Visible Landscapes/Invisible People: Negotiating the Power of Representation in a Mining Community

Document Type

Contribution to Books

Publication Date

1-1-2000

Abstract

On May 26 1996, two demolitions experts from Morrison-Knudsen set charges under the gigantic stacks of the former Bunker Hill smelter in Kellogg, Idaho. A contest was held to determine who would push the button and send the stacks plummeting to the ground. Lining the freeway, front porches, and rooftops of the denuded hillsides were thousands of people who came to watch the spectacle. Among them were two important factions in the community: One faction comprised those who were there to cheer the destruction of the corporate and industrial symbol that to many of the mining and union families of the Coeur d'Alenes, represented a union-busting, corporate form of greed and callousness toward human life that had characterized this valley since the latter part of the nineteenth century.
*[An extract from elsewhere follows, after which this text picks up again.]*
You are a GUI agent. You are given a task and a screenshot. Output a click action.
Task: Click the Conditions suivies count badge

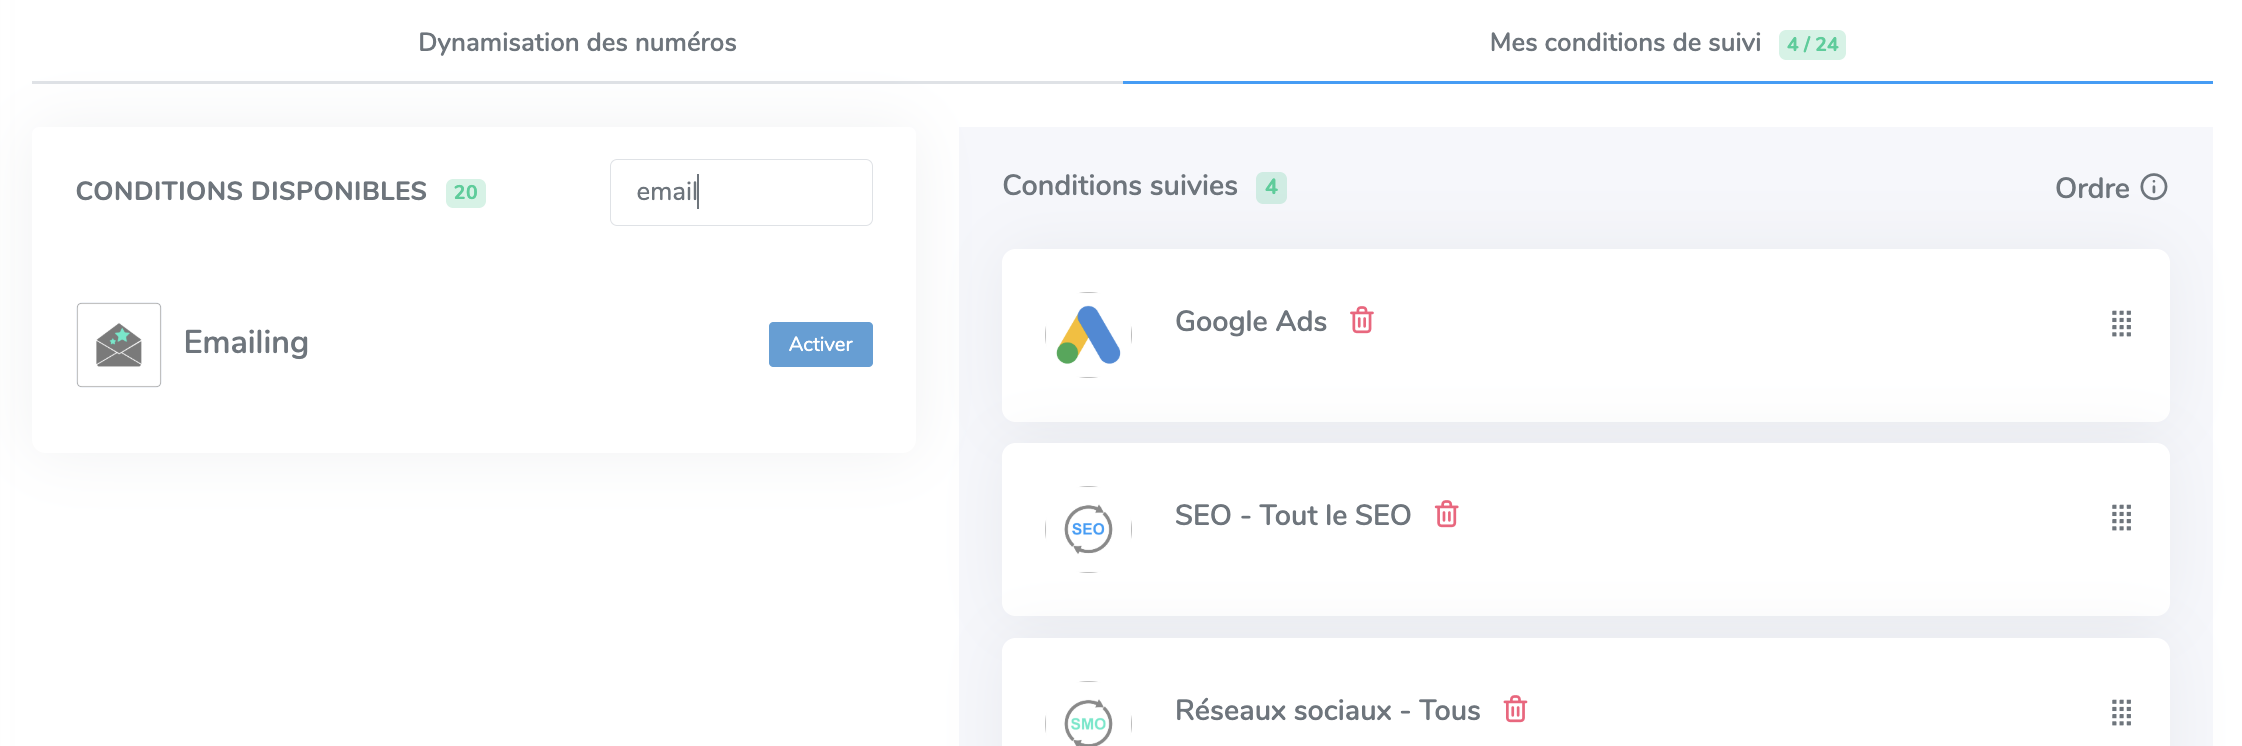1271,187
The other group represented at the "Blow the Stacks" rally had lobbied hard to keep the EPA and the state from going through with their plans. This group, made up of chamber of commerce activists, preservationists, and business people who rely heavily upon the tourist trade, wanted to preserve the still-carcinogenic stacks so that they could be turned into an interpretive site for tourists. They sought the establishment of a landmark that would portray the positive aspects of the mining industry in the Silver Valley. The button was pushed; the stacks were blown and buried where they fell. A chapter in the history of this contested landscape is closed, while the cultural issues dividing the community continue.

My goal in this discussion is to examine in some detail the origin, development, and current disposition of the opposing cultural perspectives outlined above.